Card Stock for printable color mixing worksheet
Sketching Tools
Vine charcoal (I like Soft), or charcoal pencil (recommended) and fixative (optional)
Degas Fixative is a non-toxic, non-aerosol pump bottle
Or your faves
Mediums
Matte medium and/or glazing medium
Fluid medium or pouring medium such as Liquitex Flow Aid additive
Gel medium
Retarder
Brushes and Mark Making Tools
Various sizes of flat brushes such as: Princeton Aspen (or your favorite brand) Long Handled Flat, various sizes such as 4, 6, 8… and bigger if you can afford it. Try to find brushes with very crisp edges with bristles tapering to a thin tip at the end of the brush.
Optional: a paddle brush with soft bristles. I love my 4” Mod Podge decoupage brush.
Optional: a cheap hardware store brush for painting the first layer (underpainting, toning)
Your favorite mark making tools such as a squeegee, plastic paint scraper, Catalyst Wedge, Silicon brushes (great for scaping paint away to reveal layers), Stabilo 3 in 1 Woody Crayons, pencils, For very fine lines a Fineline fine tip applicator bottle (I buy these empty and add watery paint with flow medium and water added.)
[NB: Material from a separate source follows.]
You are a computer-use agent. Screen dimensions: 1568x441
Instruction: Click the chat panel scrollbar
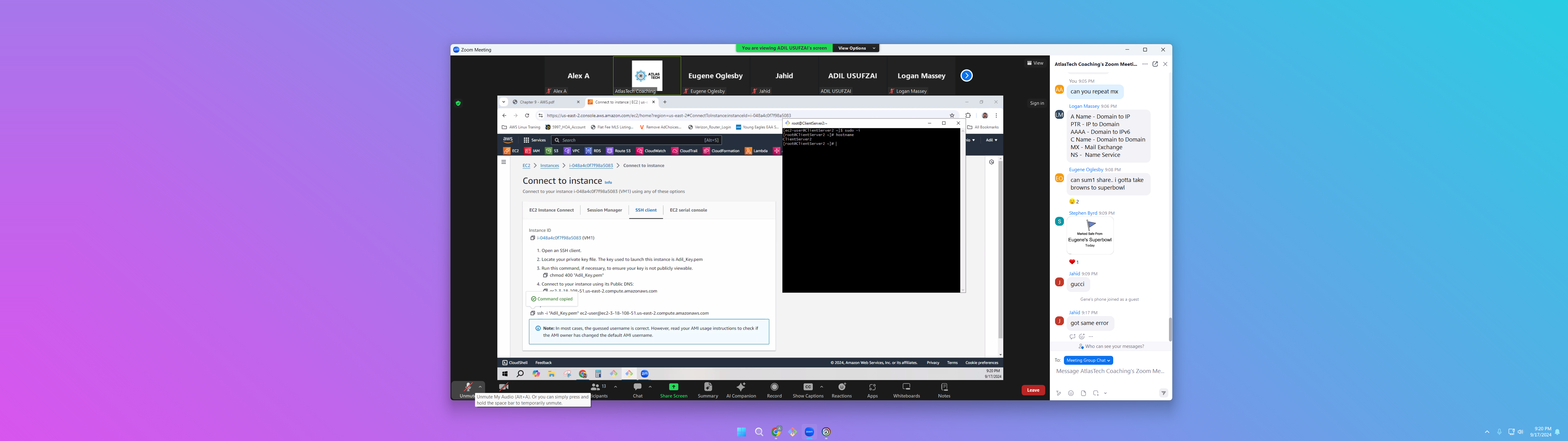[1170, 329]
Mixing Palette such as a disposable palette paper pad or a stay wet palette
Spritz bottle (I love my Delta fine mist sprayer) or you can get mini travel misters at Target or at drug stores in the cosmetic department. At Target they are with the travel sized cosmetics.
Paper Towels or Rags
Water container, cups for mixing liquid paint
I will supply reference photos, but you may work from life if you prefer. Look for a variety of leaf shapes and avoid too many colors of flowers. I suggest 1-3 types of flowers.